Kitura / Kitura-net

Kitura networking
Apache License 2.0
104 stars 79 forks source link

Errors in removeIdleSockets #239

Open bridger opened 6 years ago

bridger commented 6 years ago

In my server log I see these errors:

[IncomingSocketManager.swift:252 removeIdleSockets(removeAll:)] epoll_ctl failure. Error code=1. Reason=Operation not permitted

It seems that the removeIdleSockets is getting the EPERM exception when cleaning up idle connections.

I'm running my server using this Docker container. It is deployed on Amazon ECS.

My server is mostly a websocket server. There is a memory leak I'm trying to investigate and I wonder if this might be related.

djones6 commented 6 years ago

I haven't seen this issue myself, though I am currently investigating a potential threading issue around removeIdleSockets (issue #237) which could be related.

There are two threads on Linux which perform epoll_wait, with connections distributed between them. These threads should be the only ones invoking epoll methods on their respective FDs, however when a new connection is received, we call removeIdleSockets (at most, once every 5 seconds) to clear any stale ones. This is performed on a different thread, and I wonder if this EPERM error is related to two threads trying to invoke functions on the same epoll FD concurrently.

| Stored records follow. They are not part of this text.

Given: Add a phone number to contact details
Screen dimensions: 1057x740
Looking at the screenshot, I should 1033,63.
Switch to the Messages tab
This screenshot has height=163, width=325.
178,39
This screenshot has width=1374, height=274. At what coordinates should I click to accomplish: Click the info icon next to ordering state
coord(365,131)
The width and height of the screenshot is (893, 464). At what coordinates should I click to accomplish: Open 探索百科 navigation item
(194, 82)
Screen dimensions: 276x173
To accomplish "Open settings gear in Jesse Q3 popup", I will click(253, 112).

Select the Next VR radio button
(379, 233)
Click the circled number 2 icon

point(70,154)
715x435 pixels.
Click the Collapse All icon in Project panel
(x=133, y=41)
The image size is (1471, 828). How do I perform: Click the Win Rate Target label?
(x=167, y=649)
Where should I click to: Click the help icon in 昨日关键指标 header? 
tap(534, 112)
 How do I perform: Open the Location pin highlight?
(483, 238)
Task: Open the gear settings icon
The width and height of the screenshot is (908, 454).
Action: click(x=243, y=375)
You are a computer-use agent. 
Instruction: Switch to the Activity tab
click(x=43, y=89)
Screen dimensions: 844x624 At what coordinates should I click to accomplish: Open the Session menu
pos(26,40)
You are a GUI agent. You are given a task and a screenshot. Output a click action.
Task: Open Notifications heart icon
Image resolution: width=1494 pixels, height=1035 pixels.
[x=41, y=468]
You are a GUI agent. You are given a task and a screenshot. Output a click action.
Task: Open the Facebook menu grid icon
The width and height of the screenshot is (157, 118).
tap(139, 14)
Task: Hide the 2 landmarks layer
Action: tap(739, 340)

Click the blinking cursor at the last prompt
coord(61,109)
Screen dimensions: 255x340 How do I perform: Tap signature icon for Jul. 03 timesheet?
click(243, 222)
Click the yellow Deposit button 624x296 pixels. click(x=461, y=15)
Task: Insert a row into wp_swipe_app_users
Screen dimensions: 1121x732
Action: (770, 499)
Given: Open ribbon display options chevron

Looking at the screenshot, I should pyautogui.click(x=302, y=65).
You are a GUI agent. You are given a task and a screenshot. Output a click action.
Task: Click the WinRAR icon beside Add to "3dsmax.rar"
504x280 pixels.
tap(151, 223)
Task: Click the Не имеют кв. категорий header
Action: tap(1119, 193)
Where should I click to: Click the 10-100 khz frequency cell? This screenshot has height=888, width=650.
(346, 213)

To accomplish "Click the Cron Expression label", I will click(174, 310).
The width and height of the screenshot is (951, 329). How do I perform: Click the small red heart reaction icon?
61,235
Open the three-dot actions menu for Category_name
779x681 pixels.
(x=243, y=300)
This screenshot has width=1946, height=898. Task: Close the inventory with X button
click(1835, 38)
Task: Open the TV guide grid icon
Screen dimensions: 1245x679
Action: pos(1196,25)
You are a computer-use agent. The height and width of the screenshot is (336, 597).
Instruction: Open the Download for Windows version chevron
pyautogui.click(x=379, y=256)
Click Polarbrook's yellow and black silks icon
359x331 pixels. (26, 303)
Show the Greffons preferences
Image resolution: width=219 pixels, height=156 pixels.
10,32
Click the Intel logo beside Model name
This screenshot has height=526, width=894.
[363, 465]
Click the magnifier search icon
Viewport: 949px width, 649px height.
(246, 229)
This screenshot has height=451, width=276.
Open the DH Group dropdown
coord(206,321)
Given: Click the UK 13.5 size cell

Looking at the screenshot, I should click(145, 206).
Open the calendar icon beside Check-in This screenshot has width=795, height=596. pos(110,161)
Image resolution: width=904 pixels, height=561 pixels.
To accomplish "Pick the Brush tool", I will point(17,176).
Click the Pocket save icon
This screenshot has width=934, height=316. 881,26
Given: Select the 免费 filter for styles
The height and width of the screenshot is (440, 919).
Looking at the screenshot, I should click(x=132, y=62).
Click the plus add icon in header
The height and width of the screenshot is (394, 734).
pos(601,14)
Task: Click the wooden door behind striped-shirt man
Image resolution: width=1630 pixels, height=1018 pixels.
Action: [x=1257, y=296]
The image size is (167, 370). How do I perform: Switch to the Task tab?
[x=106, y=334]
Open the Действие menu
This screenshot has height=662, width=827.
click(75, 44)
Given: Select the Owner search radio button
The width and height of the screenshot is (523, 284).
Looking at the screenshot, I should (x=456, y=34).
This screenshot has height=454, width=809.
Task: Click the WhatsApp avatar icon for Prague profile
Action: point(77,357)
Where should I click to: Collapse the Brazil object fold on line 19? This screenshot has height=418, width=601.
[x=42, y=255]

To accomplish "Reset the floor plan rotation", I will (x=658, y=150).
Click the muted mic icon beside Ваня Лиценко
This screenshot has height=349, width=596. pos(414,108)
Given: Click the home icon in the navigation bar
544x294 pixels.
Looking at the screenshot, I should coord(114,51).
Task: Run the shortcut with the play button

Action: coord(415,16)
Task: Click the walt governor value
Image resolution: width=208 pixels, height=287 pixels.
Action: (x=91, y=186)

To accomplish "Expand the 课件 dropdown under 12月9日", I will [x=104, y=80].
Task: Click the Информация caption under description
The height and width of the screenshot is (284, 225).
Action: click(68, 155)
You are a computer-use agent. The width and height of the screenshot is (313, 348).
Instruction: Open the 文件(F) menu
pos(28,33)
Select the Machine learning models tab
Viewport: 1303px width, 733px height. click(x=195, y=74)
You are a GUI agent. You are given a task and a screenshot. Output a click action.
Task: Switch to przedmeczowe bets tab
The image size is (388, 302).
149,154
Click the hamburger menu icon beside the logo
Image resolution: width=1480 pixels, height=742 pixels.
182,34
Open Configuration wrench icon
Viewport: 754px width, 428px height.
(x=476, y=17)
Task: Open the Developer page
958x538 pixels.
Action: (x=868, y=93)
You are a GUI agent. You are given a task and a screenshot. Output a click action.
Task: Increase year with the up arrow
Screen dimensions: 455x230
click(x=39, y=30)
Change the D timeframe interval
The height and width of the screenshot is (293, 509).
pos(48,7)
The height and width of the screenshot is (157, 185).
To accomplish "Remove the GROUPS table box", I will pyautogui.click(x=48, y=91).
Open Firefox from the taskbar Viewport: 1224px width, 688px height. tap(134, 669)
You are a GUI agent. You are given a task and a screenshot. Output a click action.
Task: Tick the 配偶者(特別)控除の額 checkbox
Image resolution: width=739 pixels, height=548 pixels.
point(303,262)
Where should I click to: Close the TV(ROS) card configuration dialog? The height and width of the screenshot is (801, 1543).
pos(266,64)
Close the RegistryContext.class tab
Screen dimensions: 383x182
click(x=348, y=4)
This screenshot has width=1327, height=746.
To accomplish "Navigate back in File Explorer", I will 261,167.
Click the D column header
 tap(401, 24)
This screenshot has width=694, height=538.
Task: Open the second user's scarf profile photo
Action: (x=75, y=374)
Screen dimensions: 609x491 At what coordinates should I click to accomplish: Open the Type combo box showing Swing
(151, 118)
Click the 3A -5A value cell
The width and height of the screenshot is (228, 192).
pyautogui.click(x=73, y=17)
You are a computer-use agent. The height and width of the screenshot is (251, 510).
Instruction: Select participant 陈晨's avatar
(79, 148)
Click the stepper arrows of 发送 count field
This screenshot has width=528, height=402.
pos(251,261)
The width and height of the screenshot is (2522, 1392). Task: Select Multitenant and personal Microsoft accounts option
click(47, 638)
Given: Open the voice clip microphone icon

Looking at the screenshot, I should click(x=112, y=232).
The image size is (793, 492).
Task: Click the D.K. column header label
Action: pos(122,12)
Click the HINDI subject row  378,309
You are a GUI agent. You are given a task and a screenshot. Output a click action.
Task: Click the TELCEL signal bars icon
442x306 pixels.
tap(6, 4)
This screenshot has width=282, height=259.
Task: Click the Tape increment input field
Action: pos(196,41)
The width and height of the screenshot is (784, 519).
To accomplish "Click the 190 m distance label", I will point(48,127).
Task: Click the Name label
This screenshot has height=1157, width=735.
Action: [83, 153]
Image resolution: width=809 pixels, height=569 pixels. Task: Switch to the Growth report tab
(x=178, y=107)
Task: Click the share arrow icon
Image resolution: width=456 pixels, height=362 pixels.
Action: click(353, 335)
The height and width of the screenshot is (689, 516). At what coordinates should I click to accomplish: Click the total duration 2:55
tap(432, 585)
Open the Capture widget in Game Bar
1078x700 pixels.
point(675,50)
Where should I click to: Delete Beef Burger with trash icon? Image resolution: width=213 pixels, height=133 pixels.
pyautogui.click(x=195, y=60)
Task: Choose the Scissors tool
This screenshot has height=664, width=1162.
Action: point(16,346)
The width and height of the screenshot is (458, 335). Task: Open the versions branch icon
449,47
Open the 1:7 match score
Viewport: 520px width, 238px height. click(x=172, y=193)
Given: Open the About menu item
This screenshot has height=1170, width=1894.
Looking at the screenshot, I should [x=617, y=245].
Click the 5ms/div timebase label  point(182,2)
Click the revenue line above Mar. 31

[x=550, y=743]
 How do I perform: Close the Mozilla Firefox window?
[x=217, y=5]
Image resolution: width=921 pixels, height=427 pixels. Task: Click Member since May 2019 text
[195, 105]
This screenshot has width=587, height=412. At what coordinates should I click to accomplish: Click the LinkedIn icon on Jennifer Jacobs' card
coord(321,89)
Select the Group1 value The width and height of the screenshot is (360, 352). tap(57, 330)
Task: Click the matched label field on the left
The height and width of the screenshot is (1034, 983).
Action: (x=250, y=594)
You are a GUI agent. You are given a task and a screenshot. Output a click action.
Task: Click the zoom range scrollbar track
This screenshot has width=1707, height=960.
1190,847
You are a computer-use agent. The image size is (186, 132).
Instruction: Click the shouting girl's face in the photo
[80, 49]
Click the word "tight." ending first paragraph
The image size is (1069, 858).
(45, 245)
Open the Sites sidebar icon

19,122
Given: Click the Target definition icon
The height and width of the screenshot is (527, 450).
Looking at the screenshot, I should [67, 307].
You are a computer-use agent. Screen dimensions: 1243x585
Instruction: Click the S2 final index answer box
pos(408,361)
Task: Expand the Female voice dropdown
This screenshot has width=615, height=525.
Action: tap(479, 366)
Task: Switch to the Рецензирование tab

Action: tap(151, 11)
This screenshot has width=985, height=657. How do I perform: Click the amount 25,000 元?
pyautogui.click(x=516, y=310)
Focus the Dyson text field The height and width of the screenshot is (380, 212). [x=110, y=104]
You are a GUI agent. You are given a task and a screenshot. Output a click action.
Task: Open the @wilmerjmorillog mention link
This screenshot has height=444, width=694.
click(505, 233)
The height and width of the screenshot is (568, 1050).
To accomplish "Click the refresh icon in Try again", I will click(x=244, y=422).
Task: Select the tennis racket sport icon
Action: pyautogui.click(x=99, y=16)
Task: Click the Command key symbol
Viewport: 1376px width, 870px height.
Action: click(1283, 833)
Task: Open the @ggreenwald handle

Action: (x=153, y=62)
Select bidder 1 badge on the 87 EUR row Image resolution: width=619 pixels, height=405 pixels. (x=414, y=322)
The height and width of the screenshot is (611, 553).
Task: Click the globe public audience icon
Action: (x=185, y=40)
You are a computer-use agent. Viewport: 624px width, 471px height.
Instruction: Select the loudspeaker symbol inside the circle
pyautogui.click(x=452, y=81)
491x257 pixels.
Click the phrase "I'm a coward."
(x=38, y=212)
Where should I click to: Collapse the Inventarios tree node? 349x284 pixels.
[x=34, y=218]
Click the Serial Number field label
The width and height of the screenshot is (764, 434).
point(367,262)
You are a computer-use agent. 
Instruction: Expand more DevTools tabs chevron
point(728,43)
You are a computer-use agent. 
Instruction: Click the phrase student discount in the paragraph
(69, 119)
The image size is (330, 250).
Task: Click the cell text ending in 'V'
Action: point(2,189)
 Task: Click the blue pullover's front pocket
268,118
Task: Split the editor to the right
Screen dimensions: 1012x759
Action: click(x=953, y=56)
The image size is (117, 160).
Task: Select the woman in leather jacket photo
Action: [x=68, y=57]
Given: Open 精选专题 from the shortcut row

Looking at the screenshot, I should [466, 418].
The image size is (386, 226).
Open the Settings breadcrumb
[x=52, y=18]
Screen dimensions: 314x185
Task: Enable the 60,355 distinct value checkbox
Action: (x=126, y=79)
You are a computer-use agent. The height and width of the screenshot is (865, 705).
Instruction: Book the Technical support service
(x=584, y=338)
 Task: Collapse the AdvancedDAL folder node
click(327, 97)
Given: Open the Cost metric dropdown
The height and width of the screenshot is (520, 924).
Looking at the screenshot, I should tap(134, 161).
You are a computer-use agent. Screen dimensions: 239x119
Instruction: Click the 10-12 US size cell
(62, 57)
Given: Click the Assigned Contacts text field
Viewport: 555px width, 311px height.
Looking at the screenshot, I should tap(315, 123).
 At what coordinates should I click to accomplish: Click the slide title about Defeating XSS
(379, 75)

bridger commented 6 years ago

That theory makes sense to me!

I just got another crash that seems related. All I got from the logs is this:

Fatal error: Trying to remove task, but it's not in the registry.: file Foundation/URLSession/TaskRegistry.swift, line 76

This has only happened once, so it is pretty rare. I don't see anything unusual in the logs beforehand.

mikezander commented 5 years ago

@bridger I'm also getting this issue, have you found a solution?

ianpartridge commented 5 years ago

@mikezander have you moved to Swift 5 recently? We've had a few reports of this and it looks like it's a bug in URLSession on Linux. There is a prototype fix here that we are hoping to get into Swift 5.0.1: https://github.com/apple/swift-corelibs-foundation/pull/2061

mikezander commented 5 years ago

@ianpartridge No I actually haven't updated to Swift 5 yet. I'm still running Swift 4 on Kitura version 2.3.0, I was thinking I should update to 2.5.0, could that possibly fix the issue?

mikezander commented 5 years ago

Hmm I can't replicate it but based off that bug it looks like the issue is Swift related.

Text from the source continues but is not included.